Let $\Omega\subseteq\mathbb{R}^n$ open, $f\in L^1_{loc}(\Omega)$, $\eta_\epsilon(x) = \dfrac{1}{\epsilon^n}\eta(\dfrac{x}{\epsilon})$ the usual scaled mollifier, i.e. $supp (\eta_\epsilon) \subseteq B_\epsilon(0), \int_{\mathbb{R}^n} \eta_\epsilon = 1, \eta_\epsilon \ge 0$.
Then $f*\eta_\epsilon\to f$ almost everywhere as $\epsilon\to 0$.
So, starting out I noticed that by definition $|f*\eta_\epsilon(x)-f(x)|\le \int_{B_\epsilon(x)}\eta_\epsilon(x-y)|f(y)-f(x)| dy \le C\int_{B_\epsilon(x)}|f(y)-f(x)|$ where $C=\sup\eta_\epsilon$ and I assume that $\epsilon$ is small enough that $f$ does not cause any problems, that is that the integral is well defined. Now intuitively it makes sense, that the "average difference" over a ball should go to 0 if the radius goes to 0, but I need help to formally justify this.

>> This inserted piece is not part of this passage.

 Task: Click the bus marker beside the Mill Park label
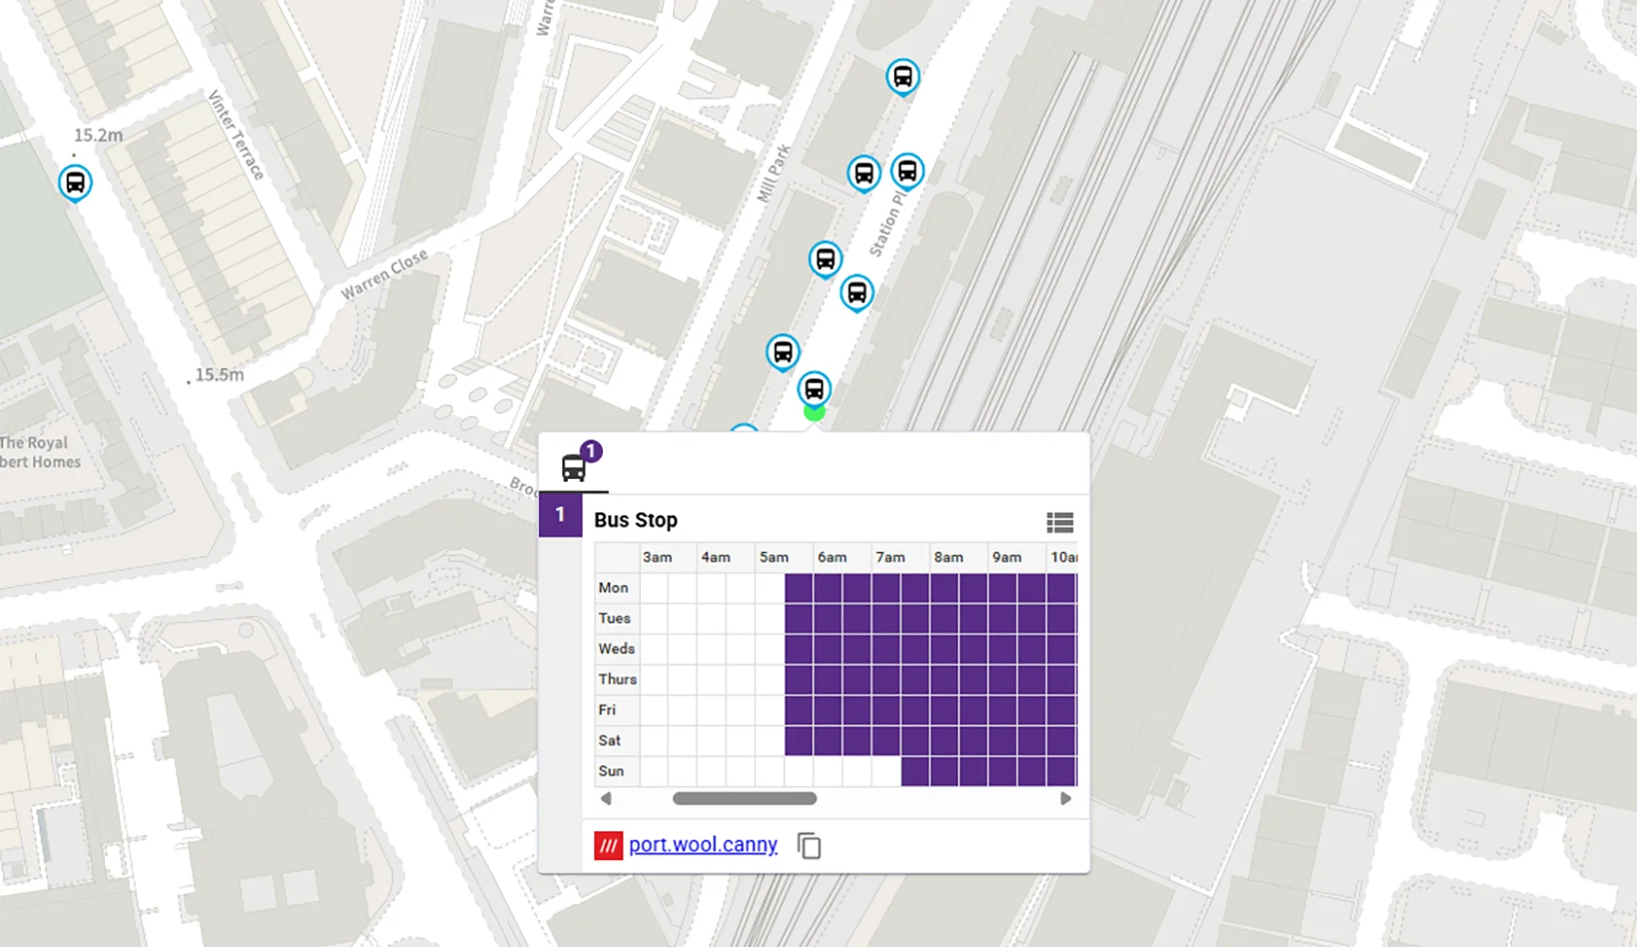824,259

Your term $C$ is dependent on $n$. It depends on the choice of mollifier but usually it has the form $C_n \epsilon^{-n}$. This gives you $$|f \ast \eta_\epsilon(x) - f(x)| \le C \epsilon^{-n} \int_{B_\epsilon(x)} |f(y) - f(x)| \, dy.$$
Now apply the Lebesgue Differentiation Theorem: if $f \in L^1_{\rm loc}(\mathbb R^n)$, then $$\lim_{\epsilon \to 0^+} \epsilon^{-n} \int_{B_\epsilon(x)} |f(y) - f(x)| \, dy \to 0$$ for almost all $x$.